Some dogs experience more frequent reverse sneezing in springtime when the air is full of pollen and other allergens. Others reverse sneeze more in the winter, when sudden temperature changes between outdoors and indoors cause the nasal passages to contract.
Another common cause of reverse sneezing is pressure on the throat and neck. A too-tight collar, or straining against the leash, can irritate the throat and lead to a reverse sneeze. That’s just one more reason to consider a harness for your dog.
Finally, some dogs reverse sneeze after exercise, or when they’re overexcited. This is particularly common among brachycephalic, or short-nosed, breeds like pugs and bulldogs.
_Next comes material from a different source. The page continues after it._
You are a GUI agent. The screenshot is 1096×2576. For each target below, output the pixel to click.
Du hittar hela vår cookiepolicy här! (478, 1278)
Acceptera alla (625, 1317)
When they get worked up, they may inhale their elongated soft palates into the throat, triggering an episode of reverse sneezing.
Reverse sneezing is super-common, and it won’t hurt your dog. However, some dogs become anxious during a reverse sneezing episode, and a lengthy episode may be uncomfortable.
You can help your dog recover from a reverse sneezing episode by remaining calm yourself. If you get anxious, your dog’s anxiety will increase, too. So, stay calm, and show your dog there’s nothing to panic about.
If your dog is experiencing a particularly long episode of reverse sneezing, you may be able to ease or end the episode by:
Gently massaging your dog’s throat
Briefly covering their nostrils, which will cause them to swallow and potentially stop sneezing
Depressing their tongue with your hand to help open airways
Some vets suggest gently blowing in your dog’s face
In the vast majority of cases, there’s no need to intervene. Reverse sneezing doesn’t last long, and your dog will be perfectly normal after it stops.
When you should go to the vet
As mentioned, reverse sneezing rarely requires veterinary treatment. As soon as the sneezing episode stops, the situation is resolved. However, if episodes increase in frequency or duration, you should call the vet just in case. You should also seek treatment if your dog’s reverse sneezing is accompanied by other respiratory symptoms or if they have any unusual discharge from their nose.Occasionally, chronic reverse sneezing can be a symptom of more serious issues. These include nasal mites, foreign objects in the airway, respiratory infections, and tracheal collapse. If you’re concerned about the intensity of your dog’s reverse sneezing, take a video to show the vet. They’ll be able to determine potential causes.Most dogs experience episodes of reverse sneezing at some point in their lives. For the vast majority of dogs, it’s a common, temporary, harmless reaction with no lasting aftereffects. Of course, it still sounds unsettling to our human ears! But now that you know what reverse sneezing is, you’ll be less likely to make an unnecessary vet visit.